Polis issues state-level economic sanctions against Russian government, businesses

Kevin J. Beaty/Denverite
Gov. Jared Polis makes a short visit during a rally for Ukraine on the Colorado Capitol steps. Feb. 24, 2022.

Colorado’s Public Employees Retirement Association (PERA), which provides retirement benefits to more than 600,000 state employees, said Friday that it has identified $8 million in investments affected by Colorado’s new sanctions against the Russian government.

The list of companies includes Russian banks, utilities and oil and gas producers. 

“PERA will comply with applicable divestment orders,” the association said in a statement. “As of February 24, PERA has $8 million invested in Sberbank, OGK-2, Gazprom, Mosenergo, and Rosneft Oil.”

Gov. Jared Polis announced the state-level sanctions on Thursday, aiming to sever Colorado’s economic and diplomatic ties with the country in response to its invasion of Ukraine this week. 

“We are looking across the state government and doing everything we can to show we do not support the Russian government,” Polis said in a wide-ranging video address posted on Facebook Thursday. 

Colorado’s sanctions include the following moves, in addition to the PERA directive: 

  • Pulling Colorado from coverage by the Russian consular office in Houston, Texas, which works to build diplomatic ties between the country and individual states. Colorado officials have now asked the Department of State to officially remove it from those efforts.
  • Ordering public higher education institutions to review and cancel research projects or grants with financial ties to Russia and to divest endowments from any Russia-owned assets.
  • Review contractors and sub-contractors in multiple state departments and cancel any business ties to Russia.

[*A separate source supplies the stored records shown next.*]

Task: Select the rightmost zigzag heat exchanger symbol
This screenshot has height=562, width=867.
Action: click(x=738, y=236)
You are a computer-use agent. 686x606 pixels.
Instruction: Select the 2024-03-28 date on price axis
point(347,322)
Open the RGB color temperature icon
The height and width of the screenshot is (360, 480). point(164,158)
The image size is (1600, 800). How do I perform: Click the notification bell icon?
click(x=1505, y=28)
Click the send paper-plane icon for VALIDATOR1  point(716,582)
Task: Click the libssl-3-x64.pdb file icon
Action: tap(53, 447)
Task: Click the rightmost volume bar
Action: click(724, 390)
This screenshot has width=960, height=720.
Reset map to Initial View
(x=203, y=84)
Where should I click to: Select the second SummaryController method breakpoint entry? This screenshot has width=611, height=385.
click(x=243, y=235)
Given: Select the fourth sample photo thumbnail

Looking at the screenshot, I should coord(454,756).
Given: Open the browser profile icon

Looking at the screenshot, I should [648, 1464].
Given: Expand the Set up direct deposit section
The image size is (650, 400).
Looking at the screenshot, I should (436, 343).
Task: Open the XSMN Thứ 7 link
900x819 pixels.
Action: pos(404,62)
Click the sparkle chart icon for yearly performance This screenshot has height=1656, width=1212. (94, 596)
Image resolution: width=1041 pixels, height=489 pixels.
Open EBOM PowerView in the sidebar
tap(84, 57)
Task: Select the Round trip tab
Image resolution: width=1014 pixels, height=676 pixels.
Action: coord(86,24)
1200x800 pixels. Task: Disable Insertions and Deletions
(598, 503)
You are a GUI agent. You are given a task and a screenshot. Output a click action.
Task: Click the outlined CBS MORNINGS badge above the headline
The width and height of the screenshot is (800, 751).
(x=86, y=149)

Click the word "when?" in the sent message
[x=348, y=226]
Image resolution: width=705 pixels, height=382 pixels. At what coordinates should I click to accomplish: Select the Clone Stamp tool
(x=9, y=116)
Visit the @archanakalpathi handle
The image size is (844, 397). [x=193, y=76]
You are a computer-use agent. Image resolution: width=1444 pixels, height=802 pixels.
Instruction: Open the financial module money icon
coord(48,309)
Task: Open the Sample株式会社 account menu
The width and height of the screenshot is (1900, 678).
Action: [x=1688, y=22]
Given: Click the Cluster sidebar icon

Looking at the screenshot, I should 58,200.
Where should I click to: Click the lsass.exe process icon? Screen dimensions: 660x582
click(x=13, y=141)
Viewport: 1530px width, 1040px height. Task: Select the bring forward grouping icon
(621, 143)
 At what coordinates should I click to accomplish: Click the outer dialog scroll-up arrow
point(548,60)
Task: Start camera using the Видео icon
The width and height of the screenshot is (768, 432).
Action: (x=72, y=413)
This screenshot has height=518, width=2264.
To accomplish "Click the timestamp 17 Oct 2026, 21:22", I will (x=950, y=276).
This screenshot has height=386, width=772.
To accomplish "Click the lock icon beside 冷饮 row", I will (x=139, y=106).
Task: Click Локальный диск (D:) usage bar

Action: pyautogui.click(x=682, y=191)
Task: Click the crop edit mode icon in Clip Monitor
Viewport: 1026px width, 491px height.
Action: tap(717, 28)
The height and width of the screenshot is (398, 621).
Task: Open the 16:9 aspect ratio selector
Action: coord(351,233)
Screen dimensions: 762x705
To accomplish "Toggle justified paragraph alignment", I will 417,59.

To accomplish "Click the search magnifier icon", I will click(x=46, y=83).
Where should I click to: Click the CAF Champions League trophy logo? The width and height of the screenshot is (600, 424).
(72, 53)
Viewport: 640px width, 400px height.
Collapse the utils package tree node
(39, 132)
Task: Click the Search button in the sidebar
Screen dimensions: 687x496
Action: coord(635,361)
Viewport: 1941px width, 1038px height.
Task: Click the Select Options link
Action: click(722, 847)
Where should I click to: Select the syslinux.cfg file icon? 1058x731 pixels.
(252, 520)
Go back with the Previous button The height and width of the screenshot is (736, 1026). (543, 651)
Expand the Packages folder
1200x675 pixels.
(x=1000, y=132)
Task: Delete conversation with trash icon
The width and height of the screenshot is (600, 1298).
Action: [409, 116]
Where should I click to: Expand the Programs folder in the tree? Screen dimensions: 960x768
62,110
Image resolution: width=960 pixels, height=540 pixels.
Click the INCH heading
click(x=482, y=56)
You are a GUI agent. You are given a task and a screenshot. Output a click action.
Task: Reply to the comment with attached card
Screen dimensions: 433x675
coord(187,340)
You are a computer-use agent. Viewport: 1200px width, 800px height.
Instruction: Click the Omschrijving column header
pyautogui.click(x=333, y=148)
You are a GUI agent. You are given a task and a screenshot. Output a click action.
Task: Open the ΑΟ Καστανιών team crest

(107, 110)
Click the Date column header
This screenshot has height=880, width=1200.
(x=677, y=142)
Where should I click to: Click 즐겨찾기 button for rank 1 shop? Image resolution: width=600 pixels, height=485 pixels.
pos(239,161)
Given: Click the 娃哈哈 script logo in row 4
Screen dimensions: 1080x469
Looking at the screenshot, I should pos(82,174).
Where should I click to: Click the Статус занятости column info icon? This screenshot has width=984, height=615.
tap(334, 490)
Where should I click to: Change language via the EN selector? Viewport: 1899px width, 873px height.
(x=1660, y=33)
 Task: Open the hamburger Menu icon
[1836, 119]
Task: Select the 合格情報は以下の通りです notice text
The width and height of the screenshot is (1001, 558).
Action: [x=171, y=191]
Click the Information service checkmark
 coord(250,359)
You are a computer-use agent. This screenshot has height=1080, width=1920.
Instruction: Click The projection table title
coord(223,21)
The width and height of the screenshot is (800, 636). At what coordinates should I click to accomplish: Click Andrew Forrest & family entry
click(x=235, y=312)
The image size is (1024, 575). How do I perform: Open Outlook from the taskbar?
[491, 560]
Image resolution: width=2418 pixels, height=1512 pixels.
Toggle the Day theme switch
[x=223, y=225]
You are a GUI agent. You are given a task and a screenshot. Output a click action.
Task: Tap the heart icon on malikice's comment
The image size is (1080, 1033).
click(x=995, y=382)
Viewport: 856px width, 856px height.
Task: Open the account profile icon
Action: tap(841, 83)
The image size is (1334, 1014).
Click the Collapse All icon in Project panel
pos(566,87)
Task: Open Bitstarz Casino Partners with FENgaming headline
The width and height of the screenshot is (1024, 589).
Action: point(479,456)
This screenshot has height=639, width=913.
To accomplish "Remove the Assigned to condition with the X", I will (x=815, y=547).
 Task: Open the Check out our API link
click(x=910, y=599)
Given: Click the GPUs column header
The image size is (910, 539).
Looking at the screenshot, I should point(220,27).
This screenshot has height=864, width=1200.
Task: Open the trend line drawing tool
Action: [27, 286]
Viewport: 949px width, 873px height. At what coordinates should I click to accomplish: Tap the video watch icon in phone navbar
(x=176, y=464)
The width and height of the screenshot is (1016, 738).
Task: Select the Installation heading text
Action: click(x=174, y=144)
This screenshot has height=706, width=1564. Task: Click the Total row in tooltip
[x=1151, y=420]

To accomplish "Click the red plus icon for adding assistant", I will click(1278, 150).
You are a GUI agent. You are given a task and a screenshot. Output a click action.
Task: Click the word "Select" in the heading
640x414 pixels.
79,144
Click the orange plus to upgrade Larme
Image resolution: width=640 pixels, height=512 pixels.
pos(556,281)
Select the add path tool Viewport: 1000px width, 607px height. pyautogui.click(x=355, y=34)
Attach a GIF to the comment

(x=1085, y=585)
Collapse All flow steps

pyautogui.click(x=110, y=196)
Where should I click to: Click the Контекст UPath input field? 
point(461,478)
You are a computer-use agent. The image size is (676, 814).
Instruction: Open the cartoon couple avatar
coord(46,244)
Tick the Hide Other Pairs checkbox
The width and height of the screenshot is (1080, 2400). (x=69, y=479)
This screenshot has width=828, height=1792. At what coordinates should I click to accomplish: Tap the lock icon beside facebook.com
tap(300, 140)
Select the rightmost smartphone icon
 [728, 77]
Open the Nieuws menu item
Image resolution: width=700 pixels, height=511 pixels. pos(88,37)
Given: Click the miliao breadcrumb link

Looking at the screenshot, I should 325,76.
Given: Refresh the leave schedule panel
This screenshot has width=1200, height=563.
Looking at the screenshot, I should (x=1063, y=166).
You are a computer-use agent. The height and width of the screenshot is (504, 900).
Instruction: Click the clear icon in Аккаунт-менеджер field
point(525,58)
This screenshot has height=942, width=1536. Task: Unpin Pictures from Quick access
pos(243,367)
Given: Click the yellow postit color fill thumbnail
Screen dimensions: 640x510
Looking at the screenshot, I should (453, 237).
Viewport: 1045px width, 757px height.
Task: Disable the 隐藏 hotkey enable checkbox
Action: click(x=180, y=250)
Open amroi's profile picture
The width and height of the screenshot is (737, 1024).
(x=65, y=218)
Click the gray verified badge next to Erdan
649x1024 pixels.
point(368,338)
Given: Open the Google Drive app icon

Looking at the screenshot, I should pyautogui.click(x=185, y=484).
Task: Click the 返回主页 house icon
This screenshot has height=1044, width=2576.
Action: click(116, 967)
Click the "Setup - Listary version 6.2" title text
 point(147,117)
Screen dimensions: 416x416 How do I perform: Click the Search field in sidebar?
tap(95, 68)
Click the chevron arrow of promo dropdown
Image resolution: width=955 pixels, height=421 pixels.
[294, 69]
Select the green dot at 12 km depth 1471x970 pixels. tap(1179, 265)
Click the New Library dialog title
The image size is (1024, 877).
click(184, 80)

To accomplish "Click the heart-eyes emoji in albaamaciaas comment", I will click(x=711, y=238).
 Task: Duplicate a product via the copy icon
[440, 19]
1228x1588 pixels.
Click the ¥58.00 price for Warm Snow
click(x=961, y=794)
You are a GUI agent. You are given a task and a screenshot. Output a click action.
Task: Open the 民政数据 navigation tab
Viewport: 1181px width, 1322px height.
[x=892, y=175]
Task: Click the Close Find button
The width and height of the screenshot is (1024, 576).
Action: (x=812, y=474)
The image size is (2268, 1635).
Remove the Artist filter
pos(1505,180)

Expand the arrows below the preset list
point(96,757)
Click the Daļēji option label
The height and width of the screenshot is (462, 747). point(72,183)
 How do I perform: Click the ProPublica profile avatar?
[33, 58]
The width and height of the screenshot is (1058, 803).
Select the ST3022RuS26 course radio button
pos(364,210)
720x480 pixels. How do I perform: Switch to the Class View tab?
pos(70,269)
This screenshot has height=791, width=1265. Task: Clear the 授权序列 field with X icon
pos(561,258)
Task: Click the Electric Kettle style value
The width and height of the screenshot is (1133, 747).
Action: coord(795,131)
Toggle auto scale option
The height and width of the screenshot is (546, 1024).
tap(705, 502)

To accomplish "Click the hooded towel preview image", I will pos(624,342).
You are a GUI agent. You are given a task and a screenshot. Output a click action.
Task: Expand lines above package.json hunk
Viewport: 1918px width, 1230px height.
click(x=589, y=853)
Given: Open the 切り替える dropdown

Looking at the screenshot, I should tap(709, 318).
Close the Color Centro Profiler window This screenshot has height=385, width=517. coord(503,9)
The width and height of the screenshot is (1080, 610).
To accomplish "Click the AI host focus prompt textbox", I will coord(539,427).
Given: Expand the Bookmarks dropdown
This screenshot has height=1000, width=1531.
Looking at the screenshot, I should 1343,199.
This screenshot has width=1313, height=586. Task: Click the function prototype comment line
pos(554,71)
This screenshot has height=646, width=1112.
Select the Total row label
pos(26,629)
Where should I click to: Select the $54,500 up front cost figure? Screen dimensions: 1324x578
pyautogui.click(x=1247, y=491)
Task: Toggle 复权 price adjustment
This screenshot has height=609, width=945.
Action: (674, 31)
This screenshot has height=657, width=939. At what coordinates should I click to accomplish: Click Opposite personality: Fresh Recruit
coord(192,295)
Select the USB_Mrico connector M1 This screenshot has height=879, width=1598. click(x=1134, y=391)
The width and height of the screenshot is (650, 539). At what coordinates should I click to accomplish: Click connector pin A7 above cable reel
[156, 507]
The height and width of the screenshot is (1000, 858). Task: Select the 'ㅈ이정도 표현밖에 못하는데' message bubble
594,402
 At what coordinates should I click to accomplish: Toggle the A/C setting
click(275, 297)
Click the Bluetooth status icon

The actions echo President Joe Biden and U.S. allies’ harsh economic sanctions on Russian banks, which have done little to stem the invasion. Hundreds of Ukrainians have reportedly been killed in the assault so far, and many are evacuating the country as demonstrations break out around the world.

PERA said its plans to divest from Russia-owned assets likely wouldn’t impact member benefits. The association’s total portfolio is valued at roughly $61 billion, according to a spokesman.

The state treasurer’s office says it has reviewed its investment portfolio and confirmed that the department would not need to take action, said Dave Young, the state’s treasurer. 

“I support Governor Polis’s plan to take steps in order to prevent severe economic fallout here in Colorado and the United States,” Young said in a statement. “I can confirm that the Colorado Treasury Department does not hold Russian-owned assets.”

In his video, Polis said the state actions were not meant to harm Russian citizens. He said Colorado hopes to punish Russian President Vladimir Putin while protecting residents from economic turmoil in the wake of the invasion.

“Colorado simply will not stand for this attack on freedom and democracy,” Polis said.

The executive order carrying out most of the sanctions also includes the following measures:

  • Directing the Office of Information Technology to “focus resources” on protecting the state’s critical infrastructure from Russian cyberattacks or misinformation.
  • Directing the Office of New Americans to welcome Ukrainian refugees, “including but not limited to exploring all options for housing, opportunities for future State employment, and access to resources.”

Polis said he plans to write a letter to the U.S. State Department and the Ukrainian ambassadors stating that the state’s resettlement program is prepared to accommodate the need. Colorado has around 11,000 Ukrainian-Americans who have resettled in the state to date, he added.

“The fabric of our state has only been strengthened by the immigrants who make their home here,” Polis said. 

In his video address, Polis urged Coloradans to support non-profit organizations providing humanitarian aid on the ground in Ukraine. 

He also urged Congress and President Biden to suspend the federal gas tax and “double down” on a clean energy transition to help mitigate price hikes closer to home amid global fuel supply disruptions in the invasion’s aftermath.

“Our future cannot be tied to geopolitical conflicts and global commodity prices,” Polis said. 

CPR News has reached out to several state lawmakers about what roles they expect to play in the state’s divestment efforts.

This is a developing story and will be updated.